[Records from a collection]
┏━━
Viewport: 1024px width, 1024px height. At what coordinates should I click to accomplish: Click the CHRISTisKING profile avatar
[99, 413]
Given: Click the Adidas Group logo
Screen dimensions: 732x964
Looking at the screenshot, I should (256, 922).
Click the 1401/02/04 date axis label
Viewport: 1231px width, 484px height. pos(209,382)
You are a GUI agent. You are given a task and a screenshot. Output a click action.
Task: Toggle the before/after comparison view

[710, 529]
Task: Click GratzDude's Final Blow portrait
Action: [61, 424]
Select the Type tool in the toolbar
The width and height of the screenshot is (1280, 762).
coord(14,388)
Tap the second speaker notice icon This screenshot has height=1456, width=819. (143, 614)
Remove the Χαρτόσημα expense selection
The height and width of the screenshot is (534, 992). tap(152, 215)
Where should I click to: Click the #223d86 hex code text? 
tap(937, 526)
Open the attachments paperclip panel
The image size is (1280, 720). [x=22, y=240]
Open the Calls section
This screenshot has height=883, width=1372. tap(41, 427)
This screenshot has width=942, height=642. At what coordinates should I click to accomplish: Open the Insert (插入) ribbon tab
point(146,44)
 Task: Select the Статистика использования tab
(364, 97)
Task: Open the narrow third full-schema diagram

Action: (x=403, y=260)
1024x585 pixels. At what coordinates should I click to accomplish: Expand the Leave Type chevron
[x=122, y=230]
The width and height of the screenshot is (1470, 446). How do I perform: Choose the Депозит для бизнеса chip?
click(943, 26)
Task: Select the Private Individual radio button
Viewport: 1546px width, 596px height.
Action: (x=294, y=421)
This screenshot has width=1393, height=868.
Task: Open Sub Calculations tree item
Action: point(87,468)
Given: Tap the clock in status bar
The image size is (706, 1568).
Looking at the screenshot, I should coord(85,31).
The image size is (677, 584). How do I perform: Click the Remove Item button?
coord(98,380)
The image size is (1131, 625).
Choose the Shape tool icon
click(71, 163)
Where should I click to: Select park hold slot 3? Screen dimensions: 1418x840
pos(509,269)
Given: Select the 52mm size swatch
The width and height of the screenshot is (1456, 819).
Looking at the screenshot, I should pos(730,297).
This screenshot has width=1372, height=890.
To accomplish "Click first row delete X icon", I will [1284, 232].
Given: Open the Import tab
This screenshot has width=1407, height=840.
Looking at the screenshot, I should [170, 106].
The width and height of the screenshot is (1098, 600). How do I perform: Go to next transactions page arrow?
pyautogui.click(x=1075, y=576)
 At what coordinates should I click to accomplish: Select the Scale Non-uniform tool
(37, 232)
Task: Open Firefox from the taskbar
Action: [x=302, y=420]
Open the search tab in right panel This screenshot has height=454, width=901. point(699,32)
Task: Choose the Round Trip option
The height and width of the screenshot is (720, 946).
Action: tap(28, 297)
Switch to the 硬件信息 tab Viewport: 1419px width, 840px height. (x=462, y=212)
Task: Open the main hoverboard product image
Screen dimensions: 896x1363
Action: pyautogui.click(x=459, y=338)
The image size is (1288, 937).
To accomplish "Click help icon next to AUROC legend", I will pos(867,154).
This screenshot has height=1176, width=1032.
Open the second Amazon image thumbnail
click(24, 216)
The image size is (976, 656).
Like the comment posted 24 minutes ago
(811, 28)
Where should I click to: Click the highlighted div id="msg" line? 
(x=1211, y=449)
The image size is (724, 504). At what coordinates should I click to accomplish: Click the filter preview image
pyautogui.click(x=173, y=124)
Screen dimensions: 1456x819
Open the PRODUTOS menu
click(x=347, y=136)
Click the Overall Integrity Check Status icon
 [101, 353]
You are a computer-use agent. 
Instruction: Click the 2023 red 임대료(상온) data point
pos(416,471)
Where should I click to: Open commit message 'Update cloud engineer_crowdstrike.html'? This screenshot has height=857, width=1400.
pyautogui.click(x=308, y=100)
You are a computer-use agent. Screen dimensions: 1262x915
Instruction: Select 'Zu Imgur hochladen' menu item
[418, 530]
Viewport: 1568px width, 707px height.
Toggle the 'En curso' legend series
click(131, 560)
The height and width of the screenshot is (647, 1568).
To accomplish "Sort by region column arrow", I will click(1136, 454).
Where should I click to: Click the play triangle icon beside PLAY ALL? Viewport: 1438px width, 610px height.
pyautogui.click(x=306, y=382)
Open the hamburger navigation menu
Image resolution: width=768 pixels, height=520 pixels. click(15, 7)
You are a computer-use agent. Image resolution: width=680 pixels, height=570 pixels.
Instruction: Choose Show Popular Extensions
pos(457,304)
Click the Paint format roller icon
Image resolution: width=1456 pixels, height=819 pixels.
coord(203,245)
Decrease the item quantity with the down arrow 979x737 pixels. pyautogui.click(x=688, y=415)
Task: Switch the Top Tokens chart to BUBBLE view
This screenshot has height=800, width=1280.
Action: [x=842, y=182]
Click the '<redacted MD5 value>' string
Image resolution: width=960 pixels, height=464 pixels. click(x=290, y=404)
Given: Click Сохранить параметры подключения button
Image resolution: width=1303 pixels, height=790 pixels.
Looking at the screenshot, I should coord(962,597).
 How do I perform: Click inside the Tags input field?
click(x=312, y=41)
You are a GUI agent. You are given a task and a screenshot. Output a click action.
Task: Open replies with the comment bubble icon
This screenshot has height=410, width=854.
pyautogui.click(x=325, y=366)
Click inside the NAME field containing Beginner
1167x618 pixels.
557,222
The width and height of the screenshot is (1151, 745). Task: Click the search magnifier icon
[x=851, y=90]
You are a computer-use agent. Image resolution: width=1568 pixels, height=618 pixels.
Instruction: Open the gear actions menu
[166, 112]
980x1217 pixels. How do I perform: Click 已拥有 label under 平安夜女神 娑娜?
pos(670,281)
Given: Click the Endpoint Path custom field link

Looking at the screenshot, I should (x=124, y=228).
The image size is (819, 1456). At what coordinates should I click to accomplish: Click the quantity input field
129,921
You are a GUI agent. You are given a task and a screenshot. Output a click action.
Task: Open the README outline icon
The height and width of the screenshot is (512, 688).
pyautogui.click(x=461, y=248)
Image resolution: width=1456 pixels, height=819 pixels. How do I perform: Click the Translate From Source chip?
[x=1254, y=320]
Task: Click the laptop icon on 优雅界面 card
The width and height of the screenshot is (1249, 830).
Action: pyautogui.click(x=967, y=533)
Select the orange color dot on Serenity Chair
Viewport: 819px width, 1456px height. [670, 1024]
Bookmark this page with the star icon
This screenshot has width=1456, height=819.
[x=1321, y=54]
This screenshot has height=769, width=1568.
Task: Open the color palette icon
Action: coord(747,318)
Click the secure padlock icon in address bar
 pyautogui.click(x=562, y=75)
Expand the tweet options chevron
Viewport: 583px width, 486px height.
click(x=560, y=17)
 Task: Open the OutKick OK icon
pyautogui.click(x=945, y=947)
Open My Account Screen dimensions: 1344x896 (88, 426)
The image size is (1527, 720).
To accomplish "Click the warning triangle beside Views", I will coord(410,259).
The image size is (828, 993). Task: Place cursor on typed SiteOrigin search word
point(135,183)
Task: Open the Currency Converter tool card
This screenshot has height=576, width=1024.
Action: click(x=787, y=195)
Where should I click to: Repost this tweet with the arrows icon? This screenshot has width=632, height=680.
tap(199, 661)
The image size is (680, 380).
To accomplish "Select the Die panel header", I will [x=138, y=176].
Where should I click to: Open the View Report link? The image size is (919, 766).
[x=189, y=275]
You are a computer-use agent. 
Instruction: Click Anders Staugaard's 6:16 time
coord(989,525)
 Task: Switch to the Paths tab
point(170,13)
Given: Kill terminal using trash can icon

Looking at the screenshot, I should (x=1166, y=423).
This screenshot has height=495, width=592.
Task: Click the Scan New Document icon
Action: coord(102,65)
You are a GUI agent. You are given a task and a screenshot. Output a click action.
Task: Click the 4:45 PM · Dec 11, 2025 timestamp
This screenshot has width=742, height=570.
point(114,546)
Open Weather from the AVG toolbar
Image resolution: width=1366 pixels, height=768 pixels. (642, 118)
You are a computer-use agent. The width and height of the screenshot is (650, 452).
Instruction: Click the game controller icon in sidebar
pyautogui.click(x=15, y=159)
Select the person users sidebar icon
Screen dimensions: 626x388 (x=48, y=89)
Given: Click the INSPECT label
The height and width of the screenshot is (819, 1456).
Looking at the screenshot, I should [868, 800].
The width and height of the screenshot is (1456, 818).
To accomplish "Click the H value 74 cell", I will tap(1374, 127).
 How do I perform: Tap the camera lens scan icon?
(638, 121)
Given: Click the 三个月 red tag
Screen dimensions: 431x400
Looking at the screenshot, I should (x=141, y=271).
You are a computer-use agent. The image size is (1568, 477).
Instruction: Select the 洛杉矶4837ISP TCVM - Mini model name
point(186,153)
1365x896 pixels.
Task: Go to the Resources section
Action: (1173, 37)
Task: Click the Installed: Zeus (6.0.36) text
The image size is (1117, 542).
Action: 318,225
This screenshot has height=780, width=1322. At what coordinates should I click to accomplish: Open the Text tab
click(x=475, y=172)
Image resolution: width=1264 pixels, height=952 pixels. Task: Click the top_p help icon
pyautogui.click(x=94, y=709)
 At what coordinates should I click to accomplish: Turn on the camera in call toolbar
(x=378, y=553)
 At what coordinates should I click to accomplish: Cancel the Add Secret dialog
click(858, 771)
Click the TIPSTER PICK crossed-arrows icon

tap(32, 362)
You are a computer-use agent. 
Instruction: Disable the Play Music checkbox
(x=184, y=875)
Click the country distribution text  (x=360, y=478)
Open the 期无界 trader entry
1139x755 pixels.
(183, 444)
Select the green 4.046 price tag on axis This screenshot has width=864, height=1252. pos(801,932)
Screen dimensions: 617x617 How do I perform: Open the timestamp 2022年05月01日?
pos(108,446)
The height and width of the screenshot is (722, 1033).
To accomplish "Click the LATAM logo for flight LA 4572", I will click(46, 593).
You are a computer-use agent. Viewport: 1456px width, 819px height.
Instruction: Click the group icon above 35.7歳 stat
┗━━
Goal of the exercise:
Rewrite the rows above from the line with "This screenshot has height=1176, width=1032." to the line with "(x=1211, y=449)", requests included. Multiply every click coordinate in the answers by 1.55 and round each result to a whole number, rounding halves up.

Answer to the task:
This screenshot has height=1176, width=1032.
Open the second Amazon image thumbnail
click(37, 335)
The image size is (976, 656).
Like the comment posted 24 minutes ago
(1257, 43)
Where should I click to: Click the highlighted div id="msg" line? 
(x=1877, y=696)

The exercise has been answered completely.